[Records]
=======
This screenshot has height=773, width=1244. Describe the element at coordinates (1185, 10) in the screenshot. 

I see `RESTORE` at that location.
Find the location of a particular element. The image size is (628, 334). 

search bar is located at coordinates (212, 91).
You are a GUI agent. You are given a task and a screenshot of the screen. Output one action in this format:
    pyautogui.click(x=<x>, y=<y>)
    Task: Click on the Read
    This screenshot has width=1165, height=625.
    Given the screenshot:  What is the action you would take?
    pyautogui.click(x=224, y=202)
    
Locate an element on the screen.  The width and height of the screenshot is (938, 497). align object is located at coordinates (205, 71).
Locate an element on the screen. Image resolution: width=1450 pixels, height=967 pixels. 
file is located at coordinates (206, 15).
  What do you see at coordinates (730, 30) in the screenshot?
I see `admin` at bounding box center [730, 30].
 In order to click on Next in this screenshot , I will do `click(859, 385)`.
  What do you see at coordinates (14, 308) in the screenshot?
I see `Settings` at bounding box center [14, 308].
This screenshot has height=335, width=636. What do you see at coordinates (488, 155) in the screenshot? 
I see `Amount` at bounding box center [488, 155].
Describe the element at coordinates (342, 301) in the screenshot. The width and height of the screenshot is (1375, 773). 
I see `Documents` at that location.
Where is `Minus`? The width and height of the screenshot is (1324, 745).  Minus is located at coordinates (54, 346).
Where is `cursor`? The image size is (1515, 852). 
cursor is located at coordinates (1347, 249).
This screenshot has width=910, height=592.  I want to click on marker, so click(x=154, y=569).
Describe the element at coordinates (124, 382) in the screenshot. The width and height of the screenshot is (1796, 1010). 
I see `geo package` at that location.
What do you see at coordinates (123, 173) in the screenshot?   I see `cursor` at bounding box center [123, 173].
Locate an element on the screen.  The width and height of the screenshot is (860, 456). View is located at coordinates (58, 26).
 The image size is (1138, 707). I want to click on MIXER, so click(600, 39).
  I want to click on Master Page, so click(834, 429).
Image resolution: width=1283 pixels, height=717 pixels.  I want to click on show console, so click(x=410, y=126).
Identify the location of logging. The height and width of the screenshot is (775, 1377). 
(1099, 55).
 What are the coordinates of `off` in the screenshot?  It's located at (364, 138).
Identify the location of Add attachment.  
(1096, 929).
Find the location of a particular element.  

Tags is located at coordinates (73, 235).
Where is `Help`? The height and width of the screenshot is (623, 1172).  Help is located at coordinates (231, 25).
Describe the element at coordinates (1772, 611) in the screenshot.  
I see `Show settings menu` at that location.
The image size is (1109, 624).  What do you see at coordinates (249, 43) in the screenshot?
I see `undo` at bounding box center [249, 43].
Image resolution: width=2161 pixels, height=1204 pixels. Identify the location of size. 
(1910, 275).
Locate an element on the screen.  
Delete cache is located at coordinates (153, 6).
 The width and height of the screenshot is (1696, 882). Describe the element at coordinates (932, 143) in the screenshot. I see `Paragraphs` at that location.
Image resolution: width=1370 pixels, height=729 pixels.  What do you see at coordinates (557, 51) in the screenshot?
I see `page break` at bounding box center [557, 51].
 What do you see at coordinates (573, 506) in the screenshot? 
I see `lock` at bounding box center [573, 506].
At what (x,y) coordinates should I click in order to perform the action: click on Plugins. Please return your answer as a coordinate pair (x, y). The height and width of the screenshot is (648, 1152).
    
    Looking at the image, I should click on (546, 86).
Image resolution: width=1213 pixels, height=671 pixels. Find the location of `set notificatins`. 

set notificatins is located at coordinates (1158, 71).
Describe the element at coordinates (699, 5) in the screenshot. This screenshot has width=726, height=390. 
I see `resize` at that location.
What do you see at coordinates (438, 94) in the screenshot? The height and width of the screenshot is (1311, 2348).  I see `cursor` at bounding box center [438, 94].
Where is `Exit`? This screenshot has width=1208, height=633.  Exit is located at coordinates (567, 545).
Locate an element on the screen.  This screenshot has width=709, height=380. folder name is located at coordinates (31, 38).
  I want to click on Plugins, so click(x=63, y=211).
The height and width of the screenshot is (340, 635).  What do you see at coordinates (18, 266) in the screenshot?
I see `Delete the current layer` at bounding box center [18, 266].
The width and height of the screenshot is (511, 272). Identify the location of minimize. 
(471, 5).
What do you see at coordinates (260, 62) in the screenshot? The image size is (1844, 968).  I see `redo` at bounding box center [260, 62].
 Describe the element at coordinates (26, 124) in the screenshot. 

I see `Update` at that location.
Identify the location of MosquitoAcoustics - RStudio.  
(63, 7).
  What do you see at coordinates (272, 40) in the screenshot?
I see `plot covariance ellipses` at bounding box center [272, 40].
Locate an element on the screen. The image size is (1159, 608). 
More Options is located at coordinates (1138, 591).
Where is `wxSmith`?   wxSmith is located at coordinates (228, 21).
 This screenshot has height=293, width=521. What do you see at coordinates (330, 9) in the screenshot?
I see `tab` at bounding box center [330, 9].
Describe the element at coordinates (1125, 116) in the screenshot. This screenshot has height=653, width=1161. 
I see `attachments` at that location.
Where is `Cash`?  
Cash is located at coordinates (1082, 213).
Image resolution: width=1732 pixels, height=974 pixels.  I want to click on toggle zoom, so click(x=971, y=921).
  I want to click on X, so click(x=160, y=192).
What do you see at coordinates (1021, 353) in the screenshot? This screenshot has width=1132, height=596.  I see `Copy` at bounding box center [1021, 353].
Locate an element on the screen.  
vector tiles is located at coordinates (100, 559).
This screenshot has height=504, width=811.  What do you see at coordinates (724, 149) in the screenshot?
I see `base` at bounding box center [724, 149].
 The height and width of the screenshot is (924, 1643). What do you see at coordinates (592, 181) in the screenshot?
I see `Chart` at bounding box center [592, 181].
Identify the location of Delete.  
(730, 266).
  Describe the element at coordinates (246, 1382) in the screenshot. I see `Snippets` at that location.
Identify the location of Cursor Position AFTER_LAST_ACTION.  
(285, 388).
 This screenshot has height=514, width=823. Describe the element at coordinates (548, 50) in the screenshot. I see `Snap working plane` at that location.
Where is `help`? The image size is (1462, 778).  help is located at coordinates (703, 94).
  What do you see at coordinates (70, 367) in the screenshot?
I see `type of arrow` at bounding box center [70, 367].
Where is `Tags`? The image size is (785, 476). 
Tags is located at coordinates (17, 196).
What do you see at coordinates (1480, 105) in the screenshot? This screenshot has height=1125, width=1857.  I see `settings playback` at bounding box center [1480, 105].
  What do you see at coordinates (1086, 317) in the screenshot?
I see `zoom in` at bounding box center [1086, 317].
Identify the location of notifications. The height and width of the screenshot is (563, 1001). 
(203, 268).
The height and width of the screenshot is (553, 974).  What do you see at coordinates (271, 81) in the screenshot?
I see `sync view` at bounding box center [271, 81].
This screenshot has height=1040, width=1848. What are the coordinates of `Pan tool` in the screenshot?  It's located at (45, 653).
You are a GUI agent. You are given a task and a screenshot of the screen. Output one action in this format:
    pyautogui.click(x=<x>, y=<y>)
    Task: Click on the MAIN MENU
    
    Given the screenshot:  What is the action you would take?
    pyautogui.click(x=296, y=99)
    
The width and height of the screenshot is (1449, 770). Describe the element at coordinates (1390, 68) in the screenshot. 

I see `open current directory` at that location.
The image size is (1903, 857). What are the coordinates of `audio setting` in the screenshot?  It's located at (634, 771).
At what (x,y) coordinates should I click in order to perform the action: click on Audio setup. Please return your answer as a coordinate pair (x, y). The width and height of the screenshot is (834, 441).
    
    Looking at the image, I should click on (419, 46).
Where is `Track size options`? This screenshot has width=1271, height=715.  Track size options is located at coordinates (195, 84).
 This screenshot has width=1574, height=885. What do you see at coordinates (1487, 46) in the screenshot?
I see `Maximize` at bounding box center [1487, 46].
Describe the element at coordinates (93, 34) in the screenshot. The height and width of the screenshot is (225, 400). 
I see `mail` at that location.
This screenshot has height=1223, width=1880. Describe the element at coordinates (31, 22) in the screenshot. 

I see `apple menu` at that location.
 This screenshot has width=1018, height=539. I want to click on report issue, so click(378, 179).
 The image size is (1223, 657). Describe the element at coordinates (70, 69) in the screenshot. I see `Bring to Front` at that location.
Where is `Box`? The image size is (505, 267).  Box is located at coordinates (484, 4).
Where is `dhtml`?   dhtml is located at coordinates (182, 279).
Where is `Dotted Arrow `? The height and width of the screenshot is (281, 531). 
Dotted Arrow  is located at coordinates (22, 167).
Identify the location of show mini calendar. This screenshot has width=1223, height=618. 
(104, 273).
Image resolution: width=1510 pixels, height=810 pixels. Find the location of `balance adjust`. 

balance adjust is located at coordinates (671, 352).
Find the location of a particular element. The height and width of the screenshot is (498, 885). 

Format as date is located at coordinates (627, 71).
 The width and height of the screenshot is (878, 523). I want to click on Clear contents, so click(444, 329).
=======
SHORT EXERCISE —
Repeat the records from the line containing "Describe the element at coordinates (1125, 116)" through the line containing "vector tiles is", inclusive, switching every "screenshot" to "image". Leave everything else unchanged.

RESULT —
Describe the element at coordinates (1125, 116) in the image. This image has height=653, width=1161. 
I see `attachments` at that location.
Where is `Cash`?  
Cash is located at coordinates (1082, 213).
Image resolution: width=1732 pixels, height=974 pixels.  I want to click on toggle zoom, so click(x=971, y=921).
  I want to click on X, so click(x=160, y=192).
What do you see at coordinates (1021, 353) in the image? This image has width=1132, height=596.  I see `Copy` at bounding box center [1021, 353].
Locate an element on the screen.  
vector tiles is located at coordinates (100, 559).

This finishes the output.